[[ EXCERPTED DATA, beginning ]]
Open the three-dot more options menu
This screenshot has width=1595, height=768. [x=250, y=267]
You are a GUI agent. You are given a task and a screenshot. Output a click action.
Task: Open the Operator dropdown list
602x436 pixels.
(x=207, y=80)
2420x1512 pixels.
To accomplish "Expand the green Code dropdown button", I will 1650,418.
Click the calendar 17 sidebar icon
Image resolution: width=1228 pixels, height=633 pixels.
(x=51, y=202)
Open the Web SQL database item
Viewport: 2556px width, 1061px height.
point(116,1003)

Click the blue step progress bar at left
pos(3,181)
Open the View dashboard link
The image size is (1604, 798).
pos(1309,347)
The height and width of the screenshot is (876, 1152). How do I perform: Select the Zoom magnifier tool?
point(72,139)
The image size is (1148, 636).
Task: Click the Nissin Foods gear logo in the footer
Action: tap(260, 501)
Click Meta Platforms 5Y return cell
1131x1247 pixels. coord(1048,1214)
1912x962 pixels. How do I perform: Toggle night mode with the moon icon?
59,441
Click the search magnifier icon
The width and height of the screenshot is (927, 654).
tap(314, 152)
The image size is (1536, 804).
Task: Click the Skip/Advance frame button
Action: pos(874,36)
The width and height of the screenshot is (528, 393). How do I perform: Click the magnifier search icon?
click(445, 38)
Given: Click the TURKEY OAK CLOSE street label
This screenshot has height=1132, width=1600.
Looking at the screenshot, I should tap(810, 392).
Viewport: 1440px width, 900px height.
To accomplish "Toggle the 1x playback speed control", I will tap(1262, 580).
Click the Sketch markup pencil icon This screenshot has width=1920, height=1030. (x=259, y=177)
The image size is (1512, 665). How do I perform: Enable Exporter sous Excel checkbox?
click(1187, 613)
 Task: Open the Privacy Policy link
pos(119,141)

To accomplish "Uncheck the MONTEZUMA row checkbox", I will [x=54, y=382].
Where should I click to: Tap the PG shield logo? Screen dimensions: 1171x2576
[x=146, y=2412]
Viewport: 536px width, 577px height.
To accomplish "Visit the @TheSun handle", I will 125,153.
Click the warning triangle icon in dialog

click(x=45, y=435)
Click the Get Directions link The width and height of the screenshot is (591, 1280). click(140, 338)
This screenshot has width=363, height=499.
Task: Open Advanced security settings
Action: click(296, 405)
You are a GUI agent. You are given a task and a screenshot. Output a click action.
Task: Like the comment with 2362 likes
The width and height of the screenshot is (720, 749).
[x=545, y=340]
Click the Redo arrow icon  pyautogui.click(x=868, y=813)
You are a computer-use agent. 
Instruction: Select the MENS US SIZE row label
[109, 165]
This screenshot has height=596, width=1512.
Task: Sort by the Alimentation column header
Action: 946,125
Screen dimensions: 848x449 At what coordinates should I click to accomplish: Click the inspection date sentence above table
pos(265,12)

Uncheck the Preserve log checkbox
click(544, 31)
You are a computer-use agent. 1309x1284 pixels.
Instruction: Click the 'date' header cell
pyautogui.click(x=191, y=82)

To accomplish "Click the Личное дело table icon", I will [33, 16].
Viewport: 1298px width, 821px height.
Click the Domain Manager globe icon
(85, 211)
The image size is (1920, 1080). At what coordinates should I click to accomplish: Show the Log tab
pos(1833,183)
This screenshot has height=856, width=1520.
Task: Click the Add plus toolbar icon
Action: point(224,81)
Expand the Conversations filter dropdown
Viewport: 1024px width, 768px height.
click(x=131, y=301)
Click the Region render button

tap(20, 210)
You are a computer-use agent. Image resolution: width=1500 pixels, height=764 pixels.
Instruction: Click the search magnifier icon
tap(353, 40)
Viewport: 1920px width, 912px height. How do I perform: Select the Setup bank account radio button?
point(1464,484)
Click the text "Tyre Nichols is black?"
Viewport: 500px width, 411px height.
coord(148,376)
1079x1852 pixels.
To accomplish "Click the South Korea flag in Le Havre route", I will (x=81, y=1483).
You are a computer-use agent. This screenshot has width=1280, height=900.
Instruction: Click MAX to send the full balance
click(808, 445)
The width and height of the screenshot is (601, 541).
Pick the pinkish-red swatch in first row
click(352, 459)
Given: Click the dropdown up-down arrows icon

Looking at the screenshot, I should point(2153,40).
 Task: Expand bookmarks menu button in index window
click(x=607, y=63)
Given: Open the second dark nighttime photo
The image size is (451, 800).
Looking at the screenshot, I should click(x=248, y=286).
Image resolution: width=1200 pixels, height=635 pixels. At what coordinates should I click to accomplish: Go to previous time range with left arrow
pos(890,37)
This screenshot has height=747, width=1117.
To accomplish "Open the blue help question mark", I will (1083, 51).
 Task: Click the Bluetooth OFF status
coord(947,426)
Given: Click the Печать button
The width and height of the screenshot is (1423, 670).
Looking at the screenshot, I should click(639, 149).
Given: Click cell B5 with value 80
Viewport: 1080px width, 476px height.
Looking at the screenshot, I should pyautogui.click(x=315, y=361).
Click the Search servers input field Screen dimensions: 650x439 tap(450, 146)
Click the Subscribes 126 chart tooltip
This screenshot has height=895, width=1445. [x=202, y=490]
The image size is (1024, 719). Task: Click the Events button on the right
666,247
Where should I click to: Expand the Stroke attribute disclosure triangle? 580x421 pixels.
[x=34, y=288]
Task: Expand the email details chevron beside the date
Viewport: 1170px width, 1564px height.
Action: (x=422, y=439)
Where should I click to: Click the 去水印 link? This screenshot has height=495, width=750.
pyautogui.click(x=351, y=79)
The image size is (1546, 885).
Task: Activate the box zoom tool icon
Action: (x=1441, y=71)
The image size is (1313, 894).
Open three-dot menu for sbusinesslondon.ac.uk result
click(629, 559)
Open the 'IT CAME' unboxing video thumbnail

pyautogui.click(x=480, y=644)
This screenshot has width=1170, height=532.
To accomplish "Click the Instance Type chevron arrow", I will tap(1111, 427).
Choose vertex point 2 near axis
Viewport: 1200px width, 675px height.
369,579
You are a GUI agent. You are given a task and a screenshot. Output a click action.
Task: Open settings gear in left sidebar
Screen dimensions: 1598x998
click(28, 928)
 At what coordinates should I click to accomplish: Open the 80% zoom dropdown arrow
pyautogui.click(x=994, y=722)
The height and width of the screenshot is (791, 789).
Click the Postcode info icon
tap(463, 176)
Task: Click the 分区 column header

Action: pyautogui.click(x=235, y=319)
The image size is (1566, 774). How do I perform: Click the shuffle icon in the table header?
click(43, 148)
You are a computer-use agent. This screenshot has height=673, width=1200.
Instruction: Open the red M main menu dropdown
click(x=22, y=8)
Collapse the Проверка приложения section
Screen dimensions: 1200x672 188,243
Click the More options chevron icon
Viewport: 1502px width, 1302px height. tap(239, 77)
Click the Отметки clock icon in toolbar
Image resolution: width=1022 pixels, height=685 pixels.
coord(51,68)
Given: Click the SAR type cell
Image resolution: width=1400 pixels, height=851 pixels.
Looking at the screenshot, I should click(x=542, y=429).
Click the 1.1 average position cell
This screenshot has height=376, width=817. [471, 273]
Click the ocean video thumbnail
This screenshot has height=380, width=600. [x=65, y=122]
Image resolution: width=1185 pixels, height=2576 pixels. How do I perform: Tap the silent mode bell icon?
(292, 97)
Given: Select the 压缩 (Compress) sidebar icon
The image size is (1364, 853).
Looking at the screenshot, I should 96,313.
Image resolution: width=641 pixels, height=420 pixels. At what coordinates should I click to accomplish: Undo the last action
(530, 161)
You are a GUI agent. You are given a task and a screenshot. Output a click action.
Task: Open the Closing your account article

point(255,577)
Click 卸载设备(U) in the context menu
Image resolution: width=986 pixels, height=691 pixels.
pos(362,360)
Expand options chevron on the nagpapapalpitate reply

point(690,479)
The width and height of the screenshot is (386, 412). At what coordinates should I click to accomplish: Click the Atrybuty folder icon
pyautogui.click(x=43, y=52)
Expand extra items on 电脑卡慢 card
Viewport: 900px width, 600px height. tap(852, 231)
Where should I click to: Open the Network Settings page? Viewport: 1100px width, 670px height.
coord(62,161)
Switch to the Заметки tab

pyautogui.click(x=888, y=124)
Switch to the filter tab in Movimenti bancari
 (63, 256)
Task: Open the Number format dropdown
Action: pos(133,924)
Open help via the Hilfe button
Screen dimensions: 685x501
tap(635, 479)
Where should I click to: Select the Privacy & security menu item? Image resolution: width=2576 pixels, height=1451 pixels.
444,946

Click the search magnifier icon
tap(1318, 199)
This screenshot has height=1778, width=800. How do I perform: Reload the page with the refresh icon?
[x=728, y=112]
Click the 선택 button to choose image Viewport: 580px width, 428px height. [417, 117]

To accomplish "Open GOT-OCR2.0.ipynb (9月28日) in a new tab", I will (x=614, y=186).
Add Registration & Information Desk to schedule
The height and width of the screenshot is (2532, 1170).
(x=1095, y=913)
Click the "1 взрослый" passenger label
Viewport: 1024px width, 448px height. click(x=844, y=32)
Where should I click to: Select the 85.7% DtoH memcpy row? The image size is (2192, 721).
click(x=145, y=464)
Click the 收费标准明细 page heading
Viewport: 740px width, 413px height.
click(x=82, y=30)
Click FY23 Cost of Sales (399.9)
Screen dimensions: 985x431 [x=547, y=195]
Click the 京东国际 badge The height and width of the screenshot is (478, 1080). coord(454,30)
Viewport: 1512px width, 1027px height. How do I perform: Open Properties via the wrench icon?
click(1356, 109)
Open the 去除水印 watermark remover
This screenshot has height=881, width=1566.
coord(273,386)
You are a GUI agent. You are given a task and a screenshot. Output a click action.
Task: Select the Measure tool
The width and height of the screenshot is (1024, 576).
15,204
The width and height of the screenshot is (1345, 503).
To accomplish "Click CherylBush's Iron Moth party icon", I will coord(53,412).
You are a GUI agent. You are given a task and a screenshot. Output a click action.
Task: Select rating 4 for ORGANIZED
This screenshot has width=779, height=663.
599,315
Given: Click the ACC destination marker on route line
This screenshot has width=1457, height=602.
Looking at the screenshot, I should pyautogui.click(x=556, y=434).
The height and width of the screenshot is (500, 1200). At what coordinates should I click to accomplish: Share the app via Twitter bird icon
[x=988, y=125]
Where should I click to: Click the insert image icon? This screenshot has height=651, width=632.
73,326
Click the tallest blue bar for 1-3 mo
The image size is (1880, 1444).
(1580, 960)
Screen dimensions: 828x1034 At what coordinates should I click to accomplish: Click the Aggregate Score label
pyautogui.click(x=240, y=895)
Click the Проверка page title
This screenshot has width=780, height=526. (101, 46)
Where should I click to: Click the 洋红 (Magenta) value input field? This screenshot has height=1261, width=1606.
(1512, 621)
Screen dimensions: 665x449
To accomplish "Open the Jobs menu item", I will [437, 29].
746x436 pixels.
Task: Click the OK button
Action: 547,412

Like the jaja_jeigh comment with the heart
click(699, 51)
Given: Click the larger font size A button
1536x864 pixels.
[[ EXCERPTED DATA, end ]]
[TASK BRIEF] State the number of lines in the records that hold the string "route", and add nothing.

[TASK ANSWER] 2